Tips to Help Consumers Avoid Becoming Victims of Loan Scams

This article is not about the famous Muhammad Ali versus Joe Frazier bout in 1975, but rather a tough play on ATM, credit card, and related fraud as the Filipino  Senate codifies severe penalties for financial theft.

The Manila Times reports:

  • The Senate has approved on third and final reading a measure that seeks to classify the hacking of bank systems as economic sabotage, punishable by life imprisonment and a fine of up to P5 million.

My kind of laws!

  • On top of stiffer penalties, the scope of RA 8484 has been expanded to include automated teller machine (ATM) fraud through skimming, hacking of the banking system, and counterfeiting of credit or debit card.
  • Under the bill, the hacking of a bank’s system, skimming of 50 or more ATM cards or online banking accounts, credit cards and debit cards constitute economic sabotage, a non-bailable offense carrying penalties of life imprisonment.

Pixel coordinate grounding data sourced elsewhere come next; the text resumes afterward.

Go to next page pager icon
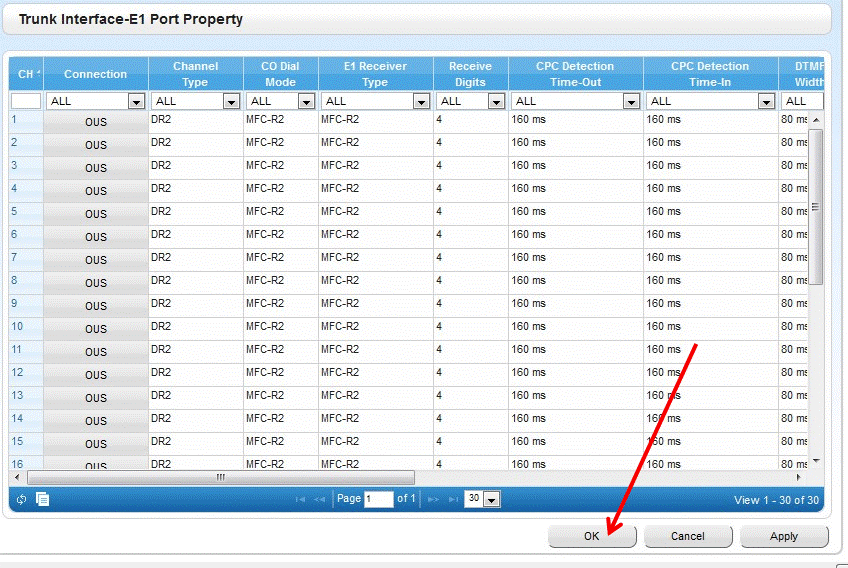 [433, 499]
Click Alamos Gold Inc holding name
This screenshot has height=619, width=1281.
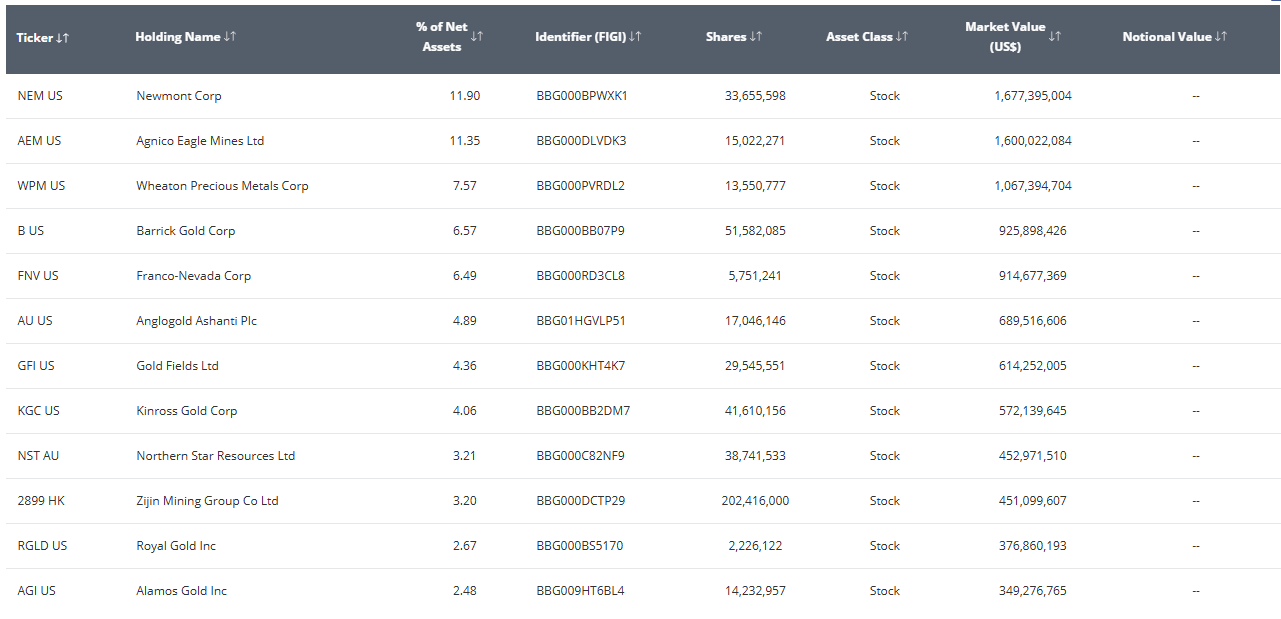(182, 591)
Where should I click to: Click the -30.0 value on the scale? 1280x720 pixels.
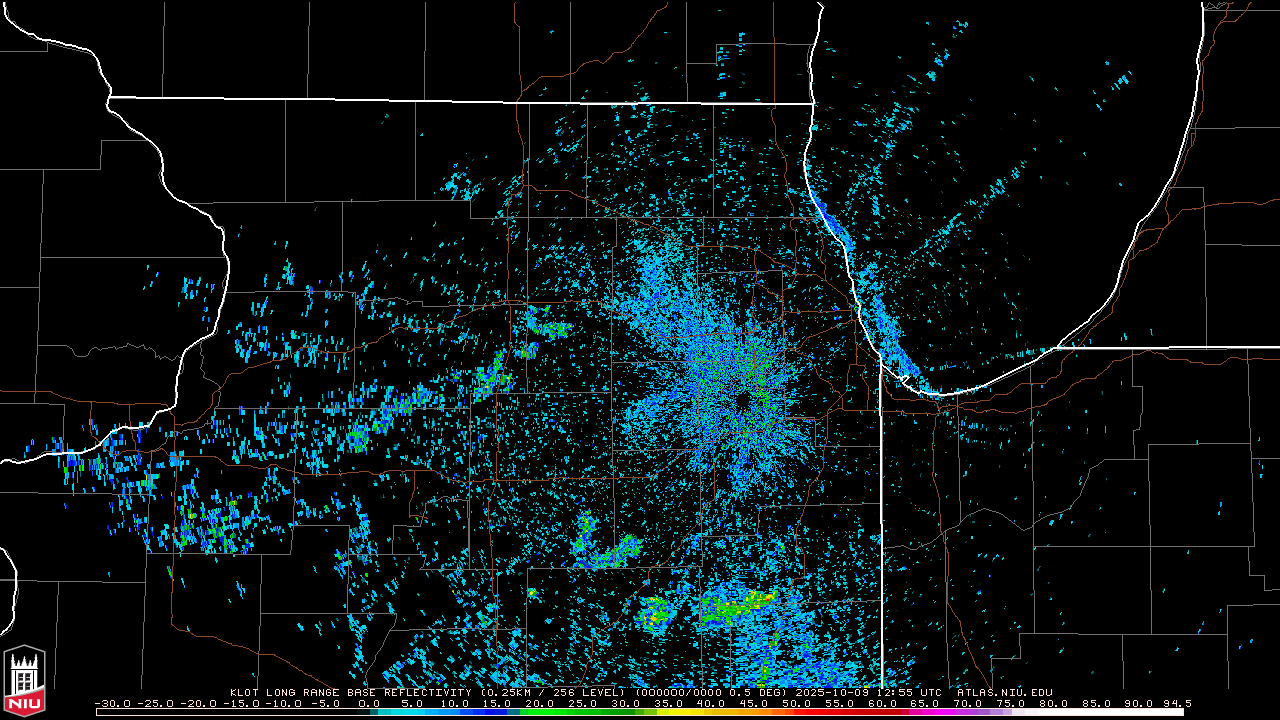pos(111,703)
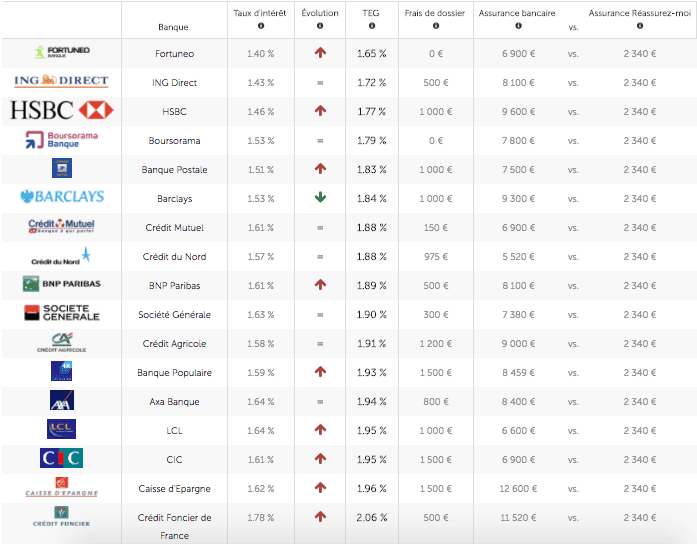Screen dimensions: 697x544
Task: Click the HSBC logo
Action: [x=62, y=110]
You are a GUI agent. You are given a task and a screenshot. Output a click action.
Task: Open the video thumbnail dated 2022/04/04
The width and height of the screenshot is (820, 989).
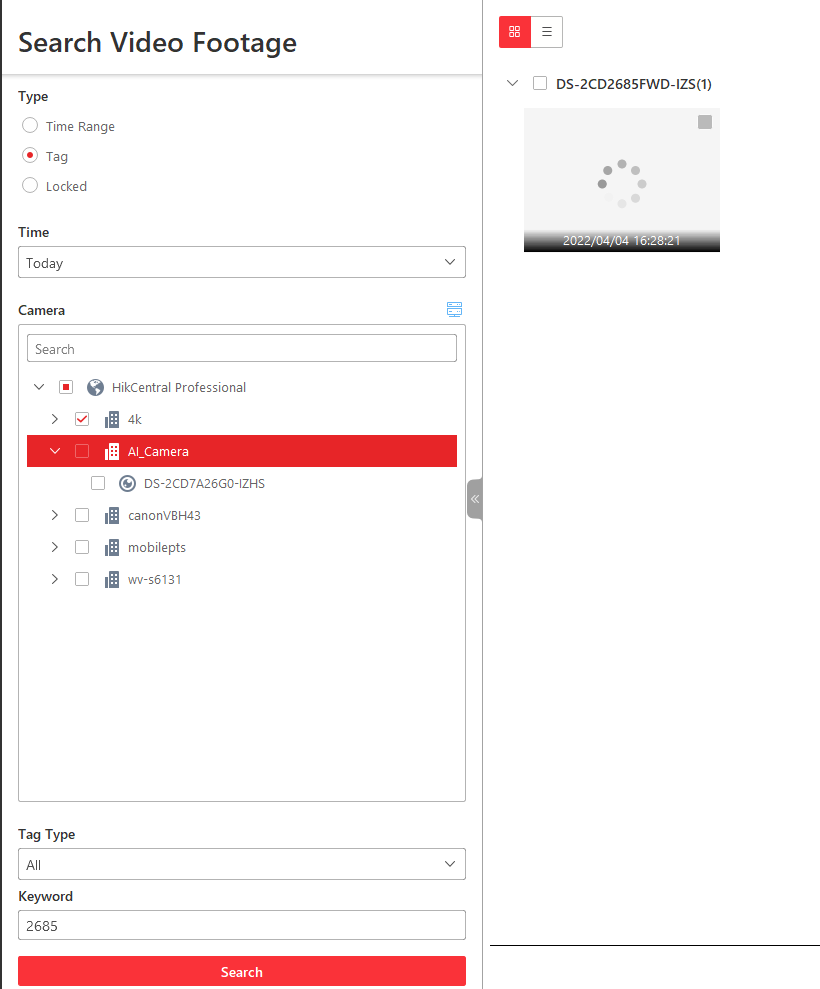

For smaller thieves, there are similar punishments

  • Imprisonment of 12 to 20 years and a fine not less than P500,000 will be meted against anyone in possession of 10 or more card skimming devices and can access at least one account.
  • An offender found in possession of 10 or more counterfeit access devices or similar gadgets even though not proven to have accessed any account shall be subjected to six to 12-year jail term and a fine of P300,000.

And for the micro-criminals:

  • The fraudulent use of a credit card, meanwhile, shall be punishable with imprisonment of four to six years and a fine of twice the value of the fraudulently obtained credit.

Those limits are stiffer than this woman received in her two years suspended sentence by the state of Iowa on two counts of unlawful use of a credit card. In the Philippines, that would be 4-6 years in the slammer.  And for these unlucky Asian students at the University of New Hampshire who had the great idea of paying $56,407.50 on nine hot cards would have more than enough time to earn a Masters degree before release from jail.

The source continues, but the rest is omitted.